Transcribe every entry exactly; the images stay out.

═════ DATA TO PROCESS ═════

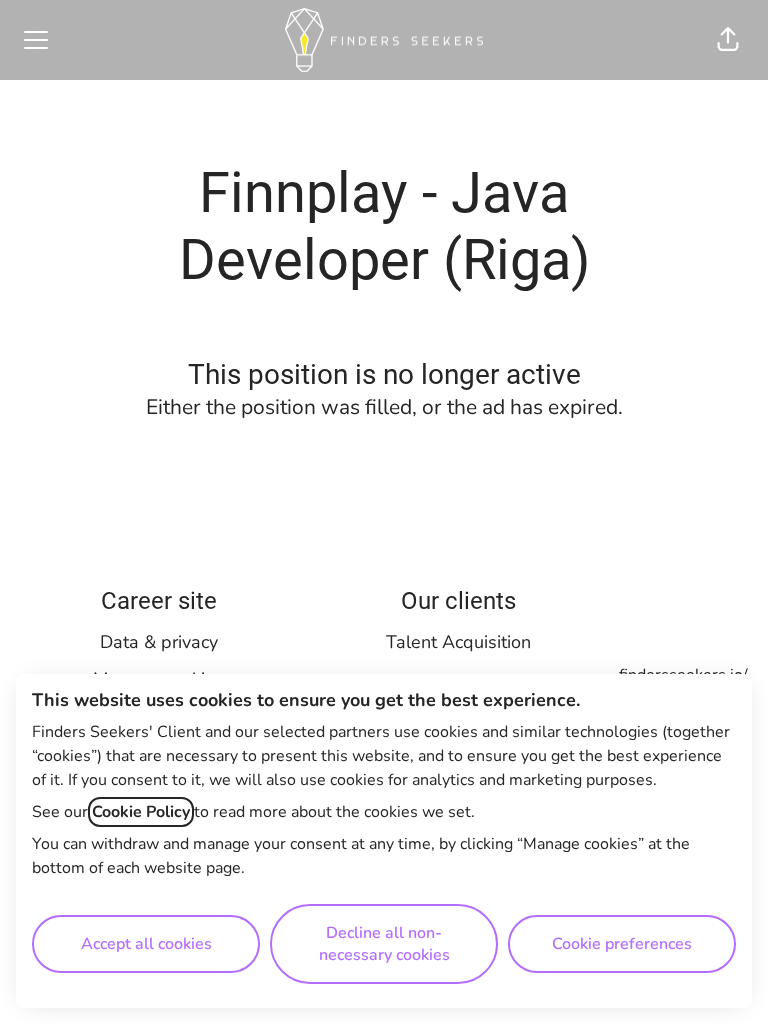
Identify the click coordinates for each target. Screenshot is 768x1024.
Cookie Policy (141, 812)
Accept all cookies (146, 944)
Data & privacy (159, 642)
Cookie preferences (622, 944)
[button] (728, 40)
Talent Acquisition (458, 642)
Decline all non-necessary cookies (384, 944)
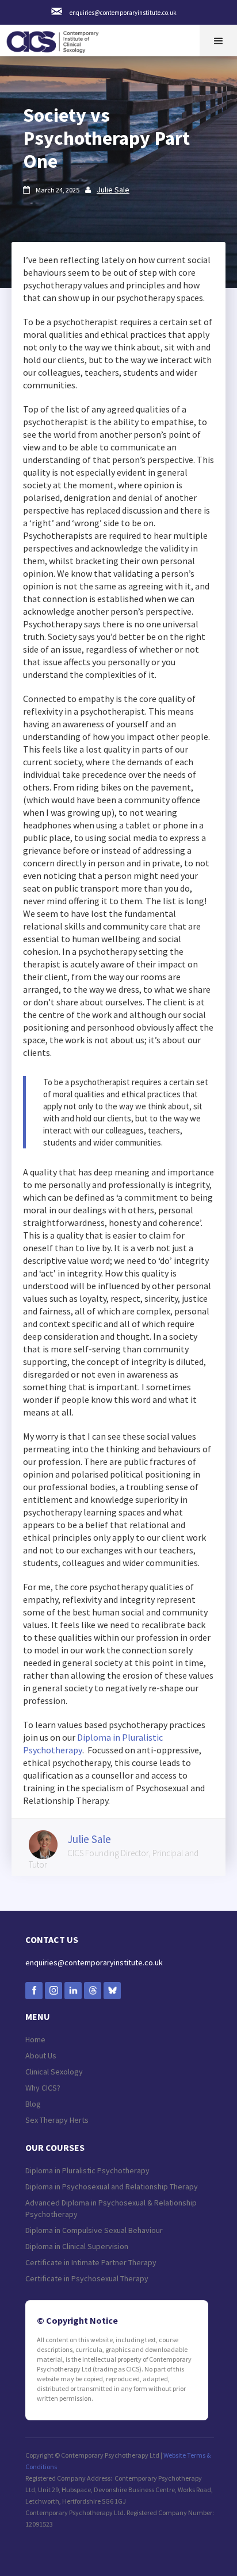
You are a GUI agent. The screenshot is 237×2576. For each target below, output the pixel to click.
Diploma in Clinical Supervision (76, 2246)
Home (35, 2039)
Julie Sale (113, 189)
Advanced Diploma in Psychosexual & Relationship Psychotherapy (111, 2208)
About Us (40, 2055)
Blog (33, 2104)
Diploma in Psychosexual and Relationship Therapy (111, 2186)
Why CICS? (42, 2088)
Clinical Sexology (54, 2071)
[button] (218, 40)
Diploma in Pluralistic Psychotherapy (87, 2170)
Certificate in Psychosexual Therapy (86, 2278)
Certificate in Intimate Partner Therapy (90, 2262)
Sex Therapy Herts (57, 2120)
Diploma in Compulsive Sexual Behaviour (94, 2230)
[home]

═════

_RESPONSE:_
Identify the click coordinates for each target. Screenshot is 768x1024.
Cookie Policy (141, 812)
Accept all cookies (146, 944)
Data & privacy (159, 642)
Cookie preferences (622, 944)
[button] (728, 40)
Talent Acquisition (458, 642)
Decline all non-necessary cookies (384, 944)
You are a GUI agent. The screenshot is 237×2576. For each target below, output the pixel to click.
Diploma in Clinical Supervision (76, 2246)
Home (35, 2039)
Julie Sale (113, 189)
Advanced Diploma in Psychosexual & Relationship Psychotherapy (111, 2208)
About Us (40, 2055)
Blog (33, 2104)
Diploma in Psychosexual and Relationship Therapy (111, 2186)
Why CICS? (42, 2088)
Clinical Sexology (54, 2071)
[button] (218, 40)
Diploma in Pluralistic Psychotherapy (87, 2170)
Certificate in Psychosexual Therapy (86, 2278)
Certificate in Intimate Partner Therapy (90, 2262)
Sex Therapy Herts (57, 2120)
Diploma in Compulsive Sexual Behaviour (94, 2230)
[home]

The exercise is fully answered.